## Passage to read
******************************
For the custard:

  • 400 ml whole milk
  • 4 medium egg yolks
  • 100 g milk chocolate, broken into pieces
  • 150 g dark chocolate, about 50% cocoa solids, broken into pieces

For the pears:

  • 40 g plain flour
  • 1 tbsp cocoa, sifted
  • 50 g ground almonds
  • 50 g light muscovado sugar
  • 50 g unsalted butter, chilled and diced
  • 50 g dark chocolate chips
  • 6 ripe Comice or Williams pears


  1. 1

    To make the custard, bring the milk to the boil in a small pan. Put the egg yolks in a medium-sized heatproof bowl, then gradually pour the hot milk over them, whisking constantly until combined. Pass through a sieve into a clean bowl. Gently melt the chocolate in a bowl set over a pan of barely simmering water, then remove from the heat and whisk in the custard base, a quarter at a time, until you have a rich chocolate cream. Cover and leave to cool, then chill.
******************************
## Supplied data

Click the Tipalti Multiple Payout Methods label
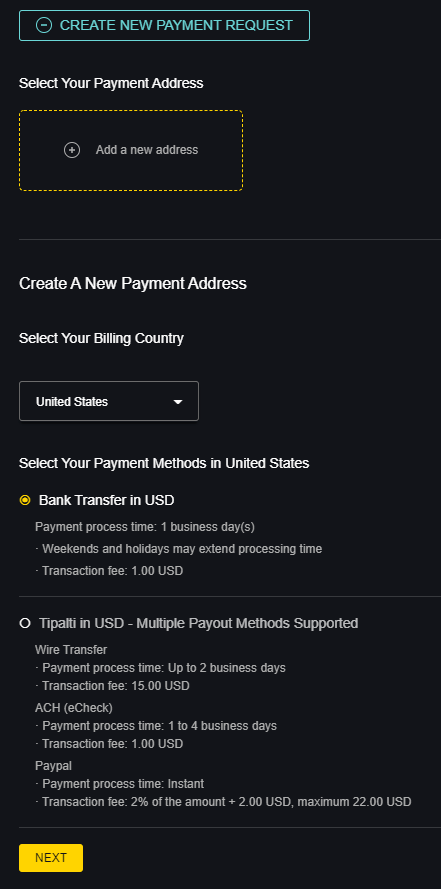The image size is (441, 889). click(x=198, y=623)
******************************
## What this exercise asks
A. In the chocolate pear recipe, what percentage of cocoa solids should the dark chocolate for the custard contain?
B. Check each statement against the chocolate pear recipe and answer yes or no, quoting the words of the recipe that decide it. (i) The custard calls for four medium egg yolks. (ii) The butter for the pears should be softened. (iii) The chocolate is melted in a bowl over barely simmering water.
C. Write the next part of the chocolate pear recipe, continuing from the point where it stops.

## Answers per task
A. About 50% cocoa solids.

B.
(i) Yes: "4 medium egg yolks".
(ii) No: "50 g unsalted butter, chilled and diced".
(iii) Yes: "Gently melt the chocolate in a bowl set over a pan of barely simmering water".

C.
  2. 2

    Heat the oven to 190°C, fan 170°C, gas 5. Place the flour, cocoa, ground almonds, sugar and butter in a food processor and whiz until the mixture resembles fine crumbs. Transfer to a bowl and fold in the chocolate chips.

  3. 3

    Peel, halve and core the pears, and arrange cut-side up in a medium roasting tin or baking dish. Scatter the crumble over the top and bake for 40 minutes. Leave to stand for 10-15 minutes. Serve with the chilled chocolate custard.


    Note: this recipe contains partially cooked eggs.


    Get ahead: make the custard the day before; chill. Prepare the crumble topping the day before; store in an airtight container in the fridge. The topping can also be frozen; defrost before using. 


    Kitchen secret: try a ginger-choc crumble topping, too – just substitute the cocoa for 1 tsp ground ginger.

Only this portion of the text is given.